** DATA FOR THE TASK follows **
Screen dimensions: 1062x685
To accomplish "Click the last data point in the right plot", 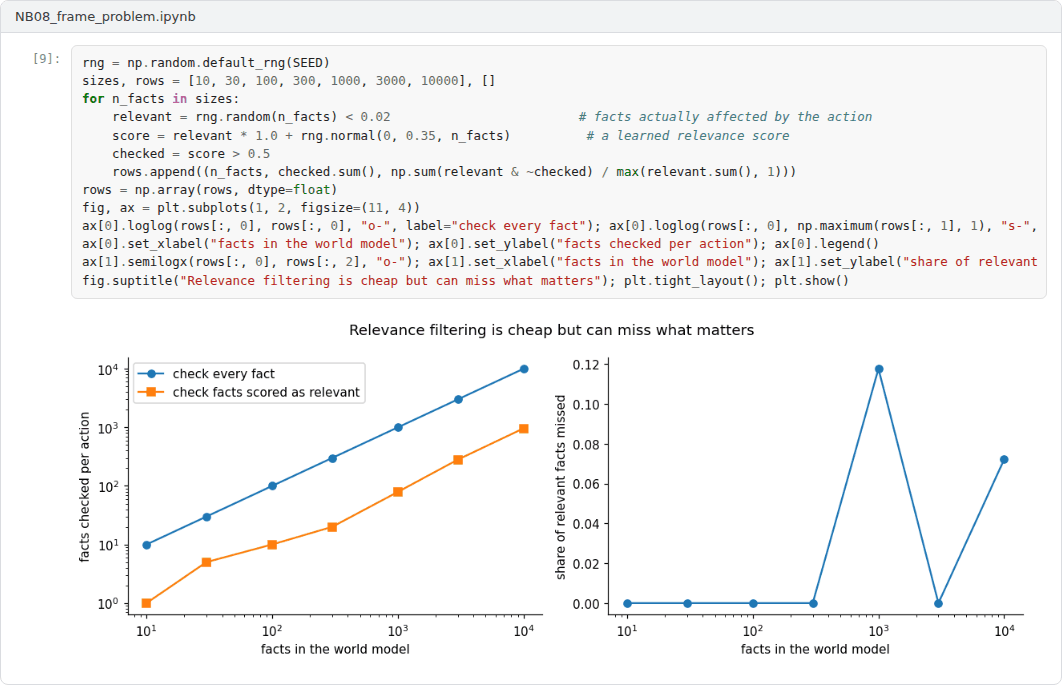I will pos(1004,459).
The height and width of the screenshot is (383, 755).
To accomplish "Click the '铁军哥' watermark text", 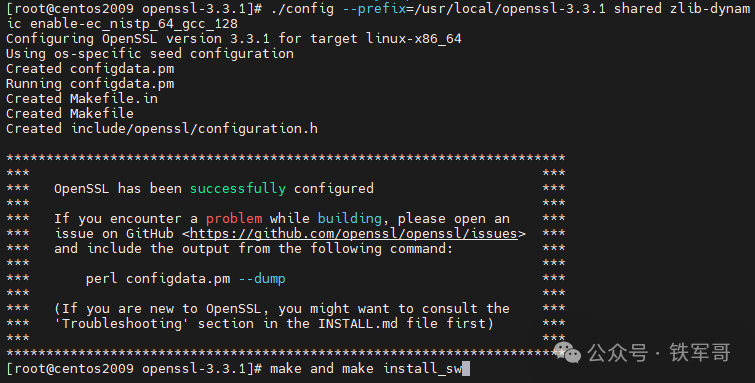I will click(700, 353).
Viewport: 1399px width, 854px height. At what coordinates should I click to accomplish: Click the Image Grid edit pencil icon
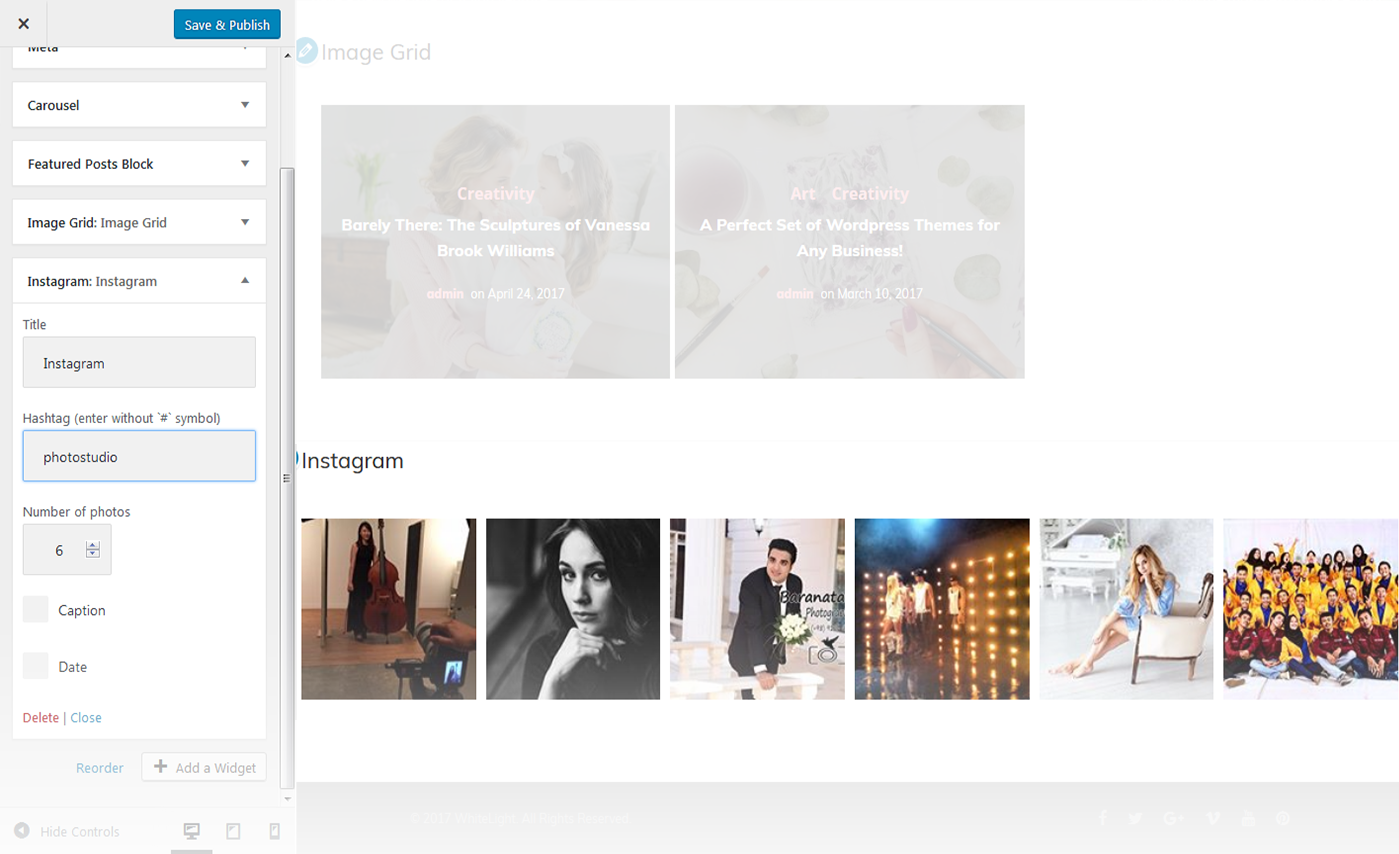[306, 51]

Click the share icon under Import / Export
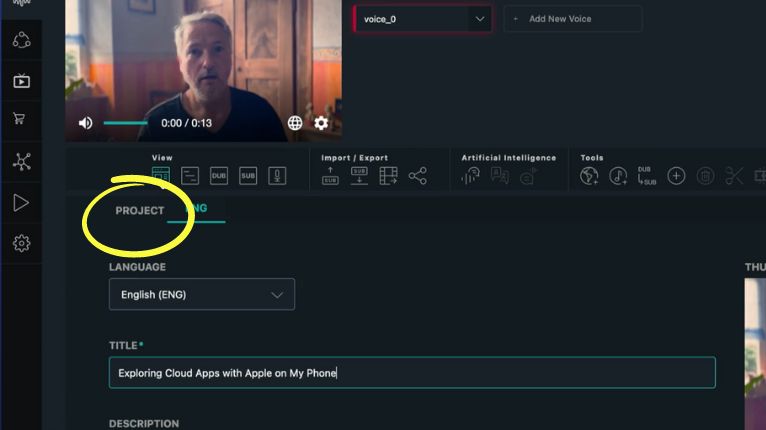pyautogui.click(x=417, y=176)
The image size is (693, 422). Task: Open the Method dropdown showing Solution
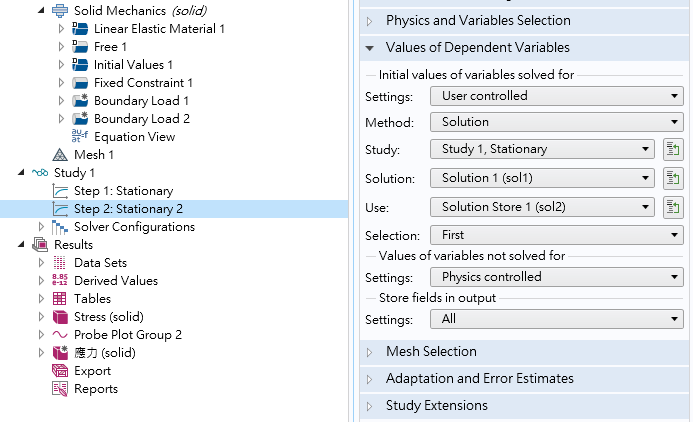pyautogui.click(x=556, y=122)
** End of DATA FOR THE TASK **
▸ **YOUR GOAL**: When you reach the line containing "The image size" in the records above, write out that line and every line after it through the end, exactly, but omit the pictures.

▸ **ANSWER**:
The image size is (693, 422). Task: Open the Method dropdown showing Solution
pyautogui.click(x=556, y=122)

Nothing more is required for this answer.